- **DATA SECTION**
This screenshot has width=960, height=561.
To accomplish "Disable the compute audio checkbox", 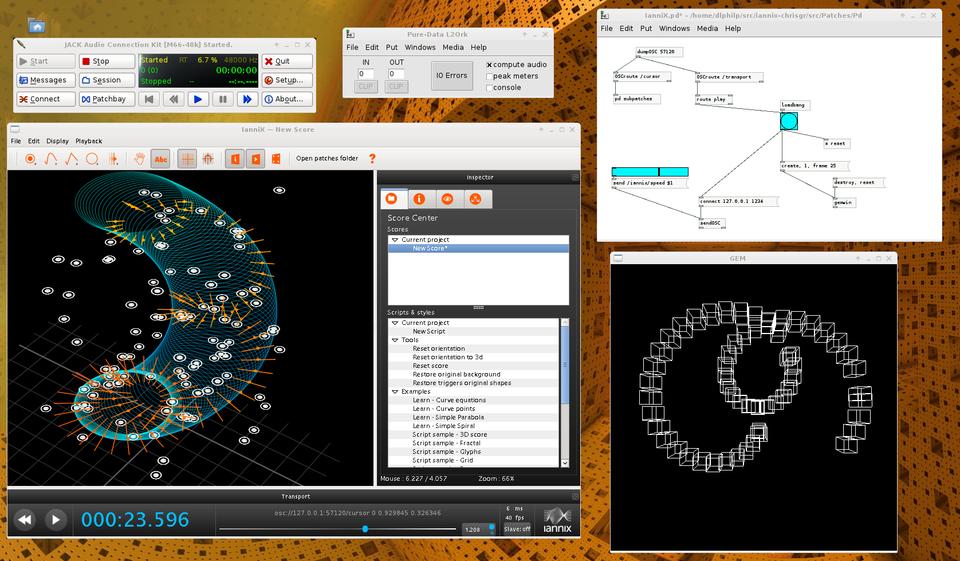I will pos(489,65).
---
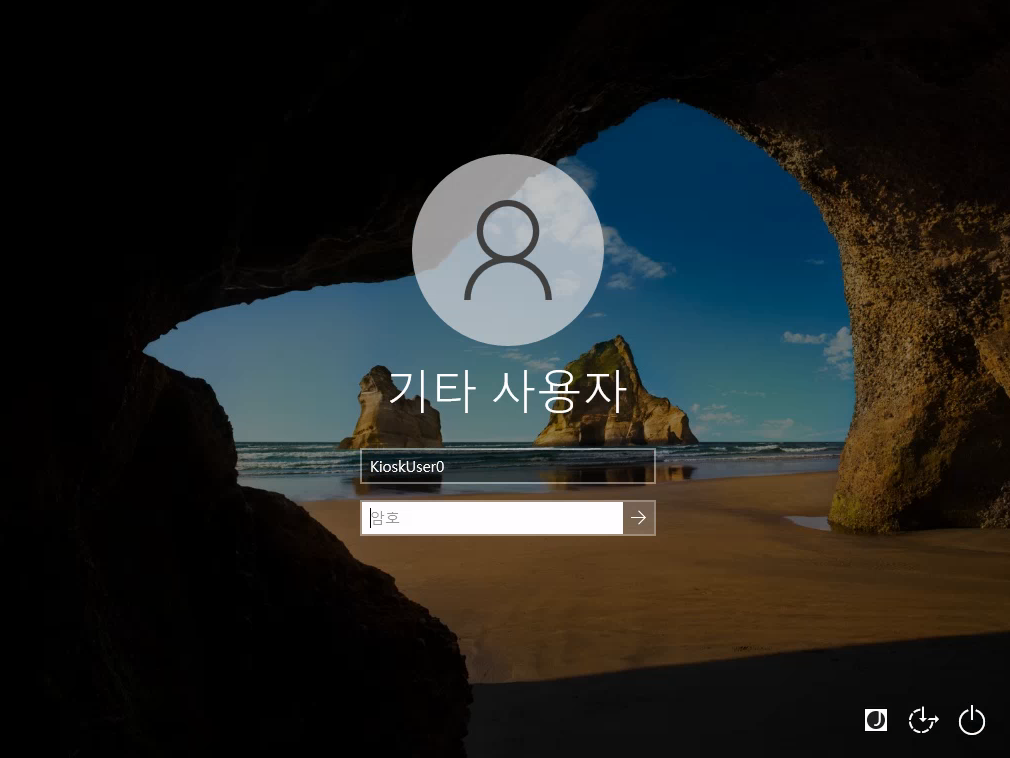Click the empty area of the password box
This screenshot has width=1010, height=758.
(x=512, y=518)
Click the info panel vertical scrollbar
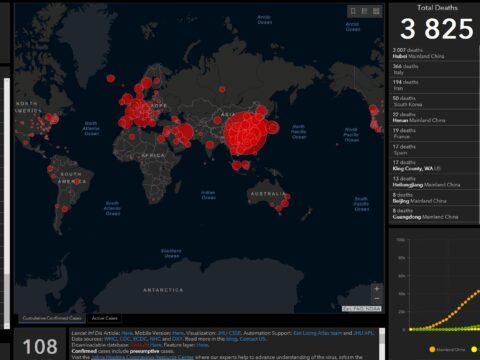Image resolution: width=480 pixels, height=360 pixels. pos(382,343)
---
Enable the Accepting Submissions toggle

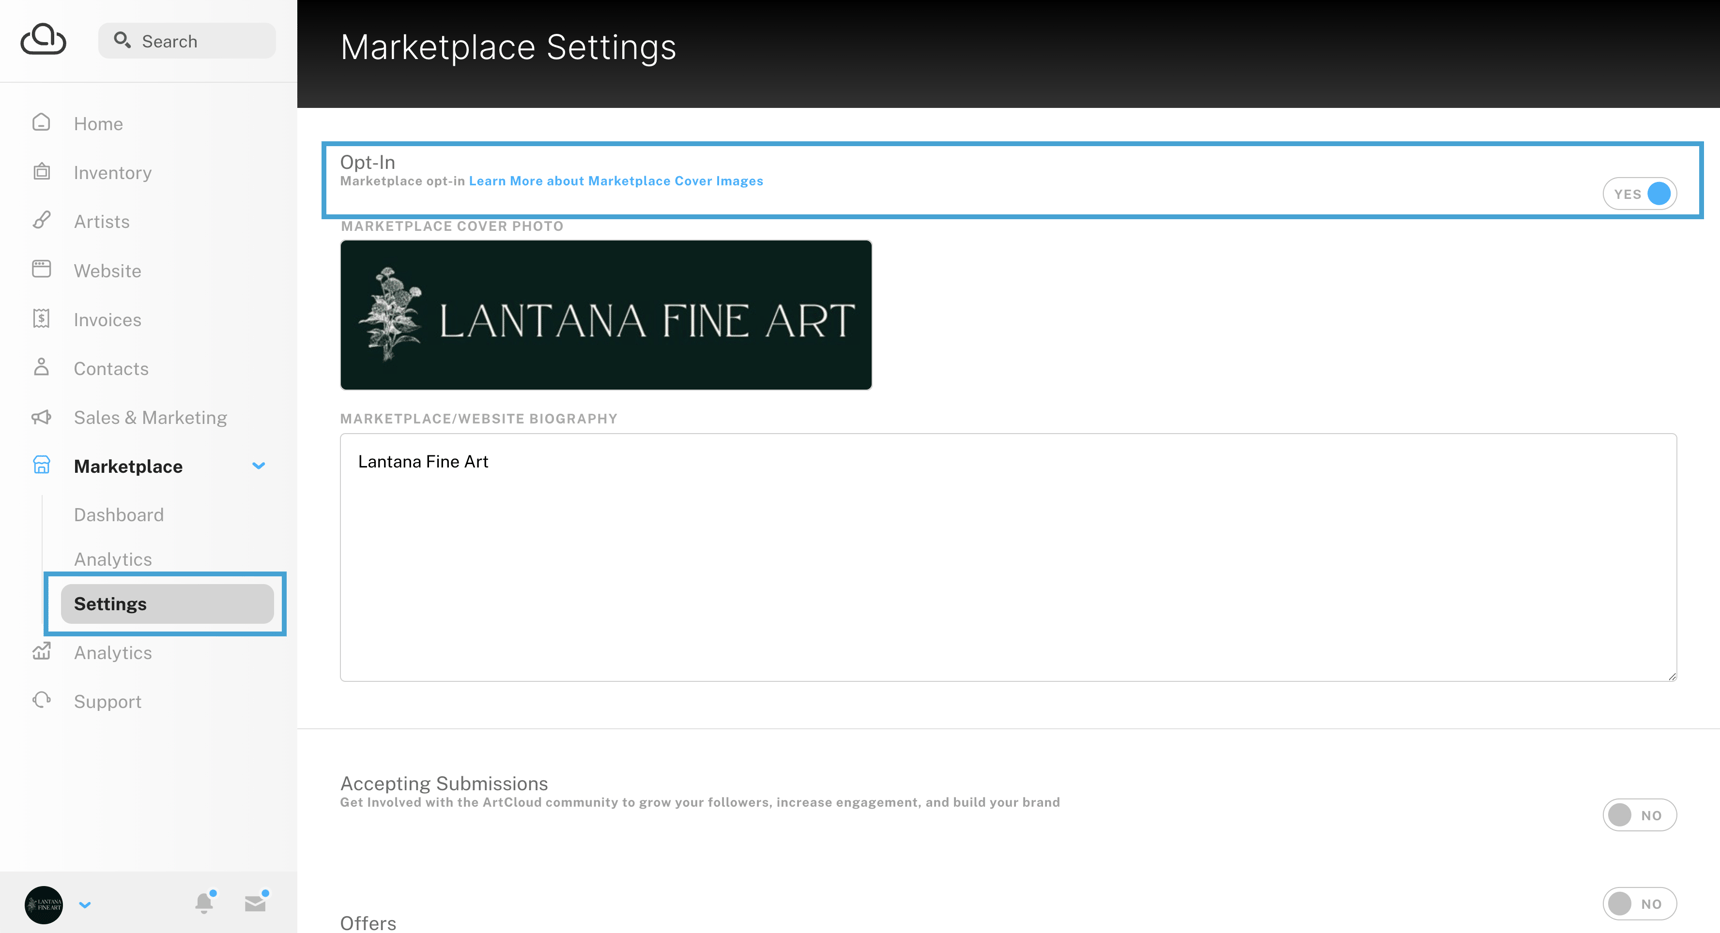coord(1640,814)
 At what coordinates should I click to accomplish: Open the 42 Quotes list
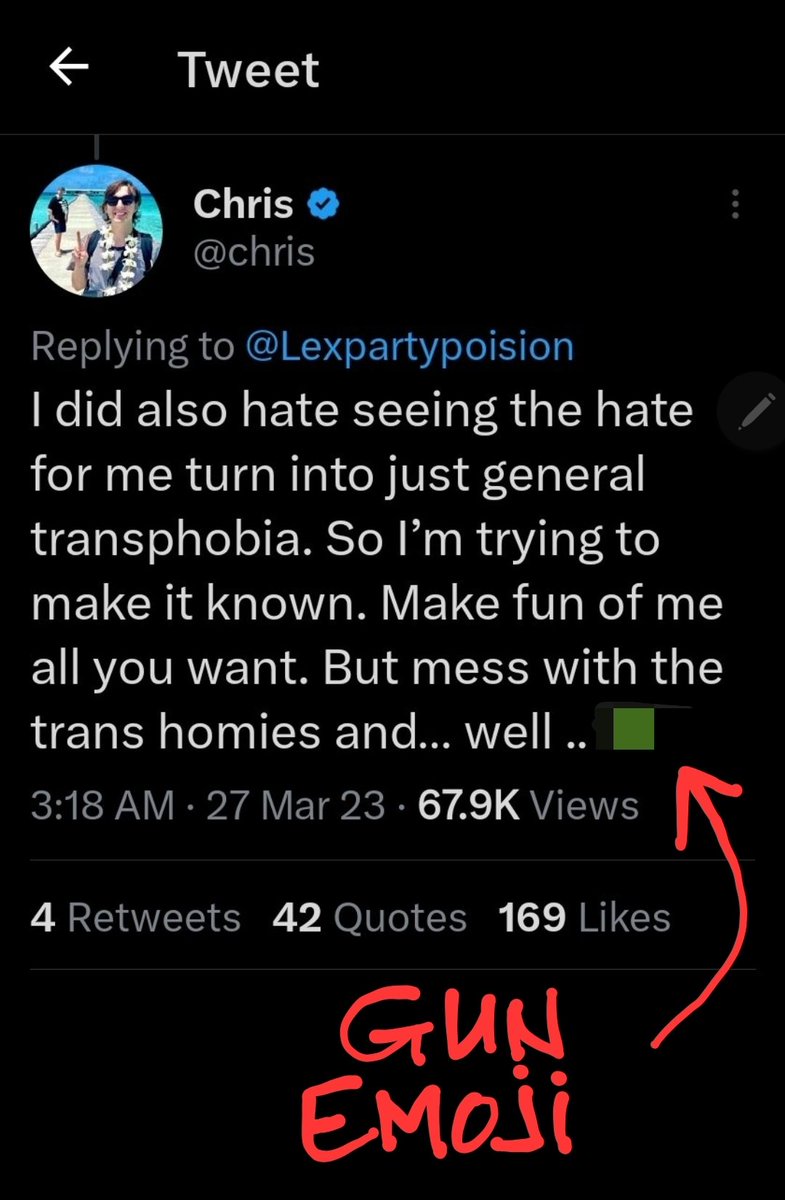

- **WORK ITEM**
Look above for the line with "Enable the Accepting Submissions toggle" and the line with "At what coordinates", then copy exactly the lines from the first through the second, both kept, with no pictures.

- **SOLUTION FOR THIS PROBLEM**
Enable the Accepting Submissions toggle

coord(1640,814)
 At what coordinates should I click to accomplish: Open the 42 Quotes list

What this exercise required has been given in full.